Saturday, 10 August 2019

Electrifying News

So the SE is in trouble with out Scotland's energy subsidy to England ... you don't say.

On Friday we saw what happens in England when the 7000 megawatts a day from Scotland does not get through. It has happened before on this scale in 2008 because Longannet had a generator failure when it was asked by the National Grid to pick up load.

On that occasion fires in computer main frames were reported in Oxford, in London and the SE trains and the tube stopped running, electric substations caught fire, England's nuclear plants shut down to protect them from surge making the whole problem far worse.

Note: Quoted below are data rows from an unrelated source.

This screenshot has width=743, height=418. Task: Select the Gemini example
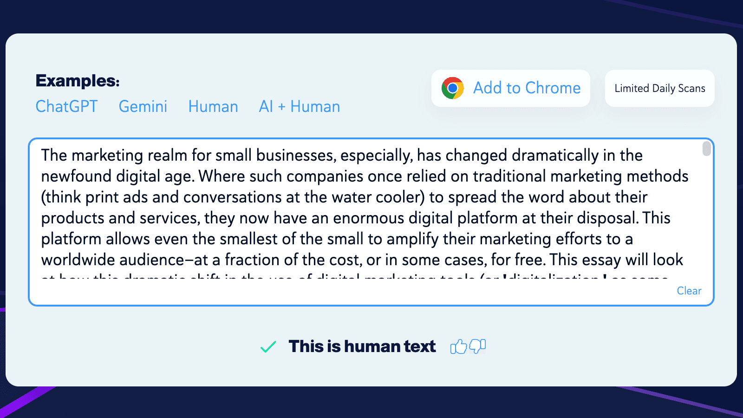pos(143,106)
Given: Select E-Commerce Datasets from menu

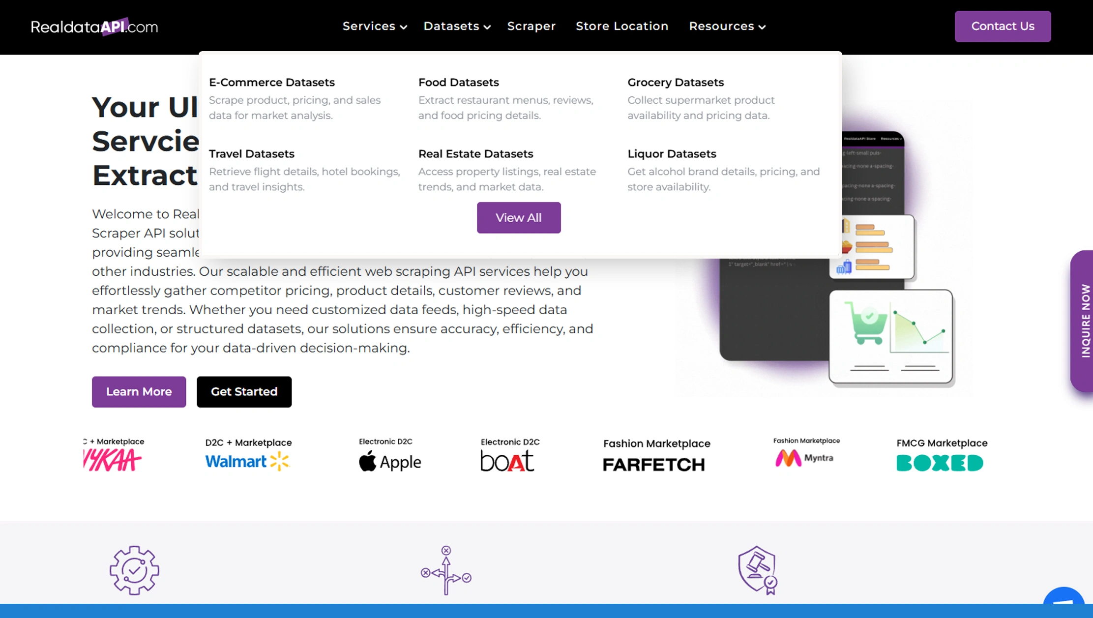Looking at the screenshot, I should point(271,82).

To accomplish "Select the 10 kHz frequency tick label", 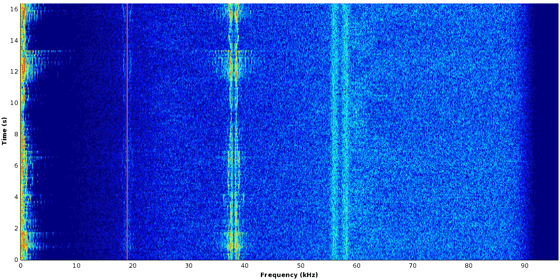I will pos(76,266).
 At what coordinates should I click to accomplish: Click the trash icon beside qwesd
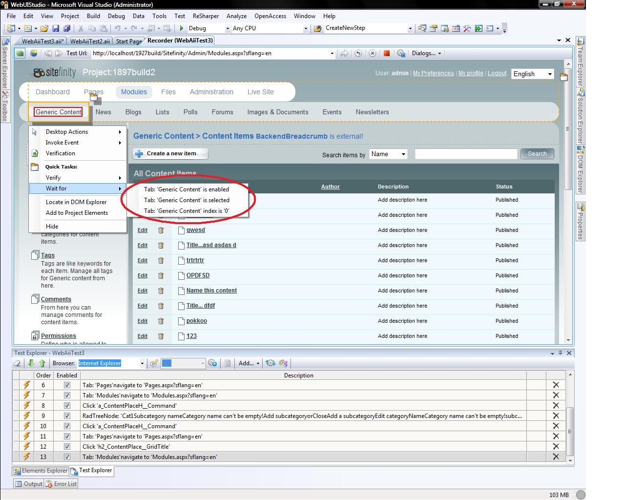pyautogui.click(x=161, y=230)
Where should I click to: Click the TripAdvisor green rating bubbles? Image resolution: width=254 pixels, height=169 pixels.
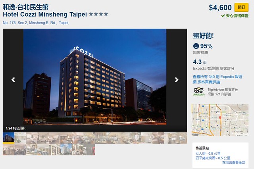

Now think; just how will old Greater Engerland fare post Brexit if the HVDC cross channel interconnectors are switched off by France, Ireland and Holland while an independent Scotland chooses to send its surplus energy via HVDC to Norway and the EU for commercial reasons rather than across the border to Greater Engerland.

On Friday 1 million homes in England and Wales were directly affected by a one hour loss of Scottish interconnector and the knock on effect and damage to local distribution and transmission systems which is taking days to fix. All this during summer when loads on the National grid are at a seasonal low. What would it have been like if it had been a cold day in February?

The National Grid warned successive UK Governments the SE was routinely within 10 minutes of transmission collapse due to lack of capacity and aging supply systems.

Welcome to Brexit England; and you are.